** Opening EXTRACTED RECORDS block **
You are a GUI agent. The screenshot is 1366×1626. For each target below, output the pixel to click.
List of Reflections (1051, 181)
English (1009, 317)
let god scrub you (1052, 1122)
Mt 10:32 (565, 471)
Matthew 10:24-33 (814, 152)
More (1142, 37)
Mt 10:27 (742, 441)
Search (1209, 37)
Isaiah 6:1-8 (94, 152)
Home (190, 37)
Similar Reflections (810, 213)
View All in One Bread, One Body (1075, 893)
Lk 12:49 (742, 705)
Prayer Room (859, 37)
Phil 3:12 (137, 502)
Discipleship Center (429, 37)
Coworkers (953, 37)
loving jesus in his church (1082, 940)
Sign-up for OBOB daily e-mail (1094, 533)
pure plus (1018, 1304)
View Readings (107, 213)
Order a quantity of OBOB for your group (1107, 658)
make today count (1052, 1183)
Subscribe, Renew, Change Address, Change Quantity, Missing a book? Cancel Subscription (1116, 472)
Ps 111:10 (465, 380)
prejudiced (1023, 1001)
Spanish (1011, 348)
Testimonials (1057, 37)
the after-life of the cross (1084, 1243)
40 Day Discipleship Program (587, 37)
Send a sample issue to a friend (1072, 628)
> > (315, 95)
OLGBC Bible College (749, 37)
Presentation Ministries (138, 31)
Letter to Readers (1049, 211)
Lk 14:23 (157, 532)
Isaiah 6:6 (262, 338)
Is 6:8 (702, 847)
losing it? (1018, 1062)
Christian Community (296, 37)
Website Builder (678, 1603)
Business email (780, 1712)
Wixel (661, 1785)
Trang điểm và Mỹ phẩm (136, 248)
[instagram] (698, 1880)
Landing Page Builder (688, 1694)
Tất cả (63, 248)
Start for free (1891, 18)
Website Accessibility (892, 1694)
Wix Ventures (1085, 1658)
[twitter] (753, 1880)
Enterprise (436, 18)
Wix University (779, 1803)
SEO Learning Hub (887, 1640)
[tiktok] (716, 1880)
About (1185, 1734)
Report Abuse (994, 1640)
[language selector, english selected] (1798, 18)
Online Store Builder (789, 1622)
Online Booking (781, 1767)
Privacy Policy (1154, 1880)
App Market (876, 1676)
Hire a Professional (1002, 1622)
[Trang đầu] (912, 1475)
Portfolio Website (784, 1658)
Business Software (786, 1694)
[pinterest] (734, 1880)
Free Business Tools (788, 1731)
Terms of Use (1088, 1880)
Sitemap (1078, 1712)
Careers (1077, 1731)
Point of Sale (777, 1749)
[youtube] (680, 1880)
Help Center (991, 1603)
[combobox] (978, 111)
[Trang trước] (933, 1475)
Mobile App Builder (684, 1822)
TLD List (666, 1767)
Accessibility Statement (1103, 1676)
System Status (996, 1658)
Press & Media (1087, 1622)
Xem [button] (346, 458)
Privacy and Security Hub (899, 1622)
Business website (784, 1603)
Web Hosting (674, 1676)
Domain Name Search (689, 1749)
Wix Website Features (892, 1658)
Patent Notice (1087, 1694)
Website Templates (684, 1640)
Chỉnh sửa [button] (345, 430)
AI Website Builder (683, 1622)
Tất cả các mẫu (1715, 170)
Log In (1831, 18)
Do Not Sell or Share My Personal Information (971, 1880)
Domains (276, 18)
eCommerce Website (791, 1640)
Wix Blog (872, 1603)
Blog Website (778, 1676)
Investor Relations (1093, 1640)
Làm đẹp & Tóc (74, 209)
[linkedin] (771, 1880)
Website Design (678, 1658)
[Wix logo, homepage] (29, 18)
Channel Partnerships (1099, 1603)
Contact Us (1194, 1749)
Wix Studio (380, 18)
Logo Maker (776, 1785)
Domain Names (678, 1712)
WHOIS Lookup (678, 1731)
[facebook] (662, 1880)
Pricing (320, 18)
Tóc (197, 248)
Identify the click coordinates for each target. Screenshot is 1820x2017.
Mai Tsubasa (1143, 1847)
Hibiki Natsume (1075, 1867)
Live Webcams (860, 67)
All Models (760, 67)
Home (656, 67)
** Closing EXTRACTED RECORDS block **
PROBLEM TO WORK ON: Every line of the listing needs to be written out exactly.

RESULT:
You are a GUI agent. The screenshot is 1366×1626. For each target below, output the pixel to click.
List of Reflections (1051, 181)
English (1009, 317)
let god scrub you (1052, 1122)
Mt 10:32 (565, 471)
Matthew 10:24-33 (814, 152)
More (1142, 37)
Mt 10:27 (742, 441)
Search (1209, 37)
Isaiah 6:1-8 (94, 152)
Home (190, 37)
Similar Reflections (810, 213)
View All in One Bread, One Body (1075, 893)
Lk 12:49 (742, 705)
Prayer Room (859, 37)
Phil 3:12 (137, 502)
Discipleship Center (429, 37)
Coworkers (953, 37)
loving jesus in his church (1082, 940)
Sign-up for OBOB daily e-mail (1094, 533)
pure plus (1018, 1304)
View Readings (107, 213)
Order a quantity of OBOB for your group (1107, 658)
make today count (1052, 1183)
Subscribe, Renew, Change Address, Change Quantity, Missing a book? Cancel Subscription (1116, 472)
Ps 111:10 (465, 380)
prejudiced (1023, 1001)
Spanish (1011, 348)
Testimonials (1057, 37)
the after-life of the cross (1084, 1243)
40 Day Discipleship Program (587, 37)
Send a sample issue to a friend (1072, 628)
> > (315, 95)
OLGBC Bible College (749, 37)
Presentation Ministries (138, 31)
Letter to Readers (1049, 211)
Lk 14:23 (157, 532)
Isaiah 6:6 (262, 338)
Is 6:8 (702, 847)
losing it? (1018, 1062)
Christian Community (296, 37)
Website Builder (678, 1603)
Business email (780, 1712)
Wixel (661, 1785)
Trang điểm và Mỹ phẩm (136, 248)
[instagram] (698, 1880)
Landing Page Builder (688, 1694)
Tất cả (63, 248)
Start for free (1891, 18)
Website Accessibility (892, 1694)
Wix Ventures (1085, 1658)
[twitter] (753, 1880)
Enterprise (436, 18)
Wix University (779, 1803)
SEO Learning Hub (887, 1640)
[tiktok] (716, 1880)
About (1185, 1734)
Report Abuse (994, 1640)
[language selector, english selected] (1798, 18)
Online Store Builder (789, 1622)
Online Booking (781, 1767)
Privacy Policy (1154, 1880)
App Market (876, 1676)
Hire a Professional (1002, 1622)
[Trang đầu] (912, 1475)
Portfolio Website (784, 1658)
Business Software (786, 1694)
[pinterest] (734, 1880)
Free Business Tools (788, 1731)
Terms of Use (1088, 1880)
Sitemap (1078, 1712)
Careers (1077, 1731)
Point of Sale (777, 1749)
[youtube] (680, 1880)
Help Center (991, 1603)
[combobox] (978, 111)
[Trang trước] (933, 1475)
Mobile App Builder (684, 1822)
TLD List (666, 1767)
Accessibility Statement (1103, 1676)
System Status (996, 1658)
Press & Media (1087, 1622)
Xem [button] (346, 458)
Privacy and Security Hub (899, 1622)
Business website (784, 1603)
Web Hosting (674, 1676)
Domain Name Search (689, 1749)
Wix Website Features (892, 1658)
Patent Notice (1087, 1694)
Website Templates (684, 1640)
Chỉnh sửa [button] (345, 430)
AI Website Builder (683, 1622)
Tất cả các mẫu (1715, 170)
Log In (1831, 18)
Do Not Sell or Share My Personal Information (971, 1880)
Domains (276, 18)
eCommerce Website (791, 1640)
Wix Blog (872, 1603)
Blog Website (778, 1676)
Investor Relations (1093, 1640)
Làm đẹp & Tóc (74, 209)
[linkedin] (771, 1880)
Website Design (678, 1658)
[Wix logo, homepage] (29, 18)
Channel Partnerships (1099, 1603)
Contact Us (1194, 1749)
Wix Studio (380, 18)
Logo Maker (776, 1785)
Domain Names (678, 1712)
WHOIS Lookup (678, 1731)
[facebook] (662, 1880)
Pricing (320, 18)
Tóc (197, 248)
Identify the click coordinates for each target. Screenshot is 1820x2017.
Mai Tsubasa (1143, 1847)
Hibiki Natsume (1075, 1867)
Live Webcams (860, 67)
All Models (760, 67)
Home (656, 67)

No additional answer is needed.